TASK STATEMENT: Return word for word the stretch of items below, from the line containing "Image resolution: width=399" through the line containing "This screenshot has height=221, width=392.", and leave the pictures out.
BEGIN RECORDED DATA
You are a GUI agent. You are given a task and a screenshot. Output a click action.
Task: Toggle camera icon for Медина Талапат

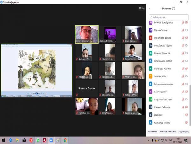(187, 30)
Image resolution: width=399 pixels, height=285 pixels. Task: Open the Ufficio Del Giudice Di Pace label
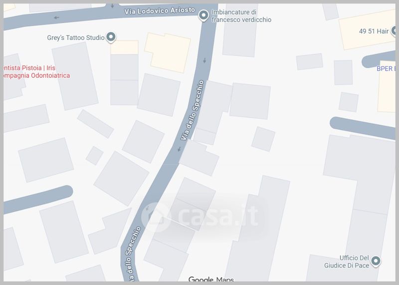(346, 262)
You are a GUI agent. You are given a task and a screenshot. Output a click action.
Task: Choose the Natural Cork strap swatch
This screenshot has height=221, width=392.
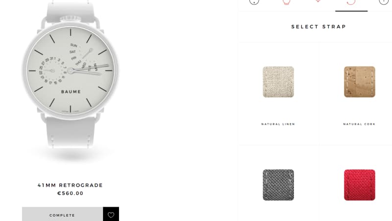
END RECORDED DATA
BEGIN RECORDED DATA
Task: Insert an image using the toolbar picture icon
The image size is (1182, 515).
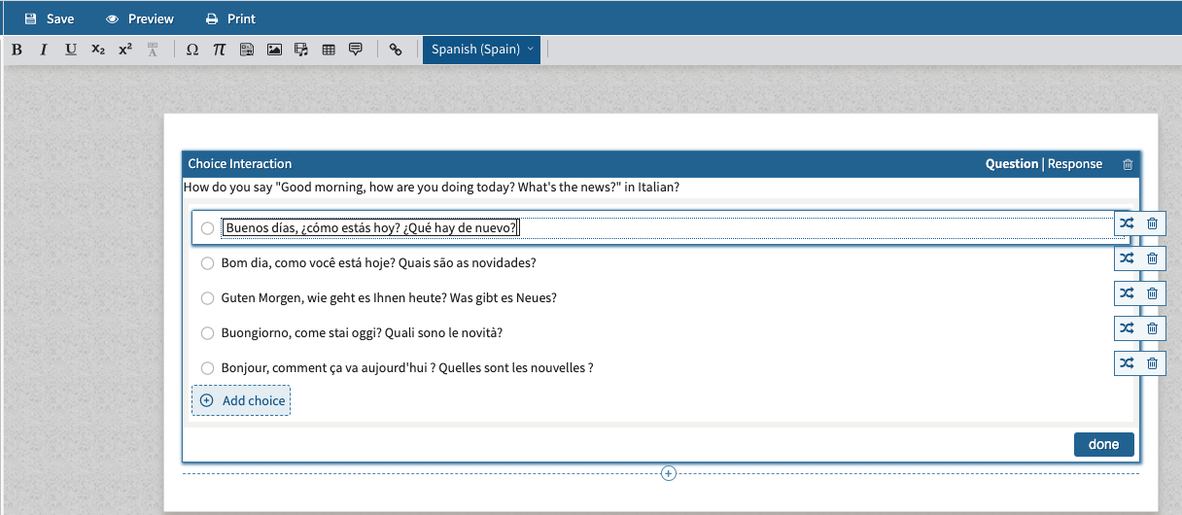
END RECORDED DATA
RESPONSE:
Image resolution: width=399 pixels, height=285 pixels. Task: Open the Ufficio Del Giudice Di Pace label
(346, 262)
You are a GUI agent. You are given a task and a screenshot. Output a click action.
Task: Choose the Natural Cork strap swatch
This screenshot has height=221, width=392.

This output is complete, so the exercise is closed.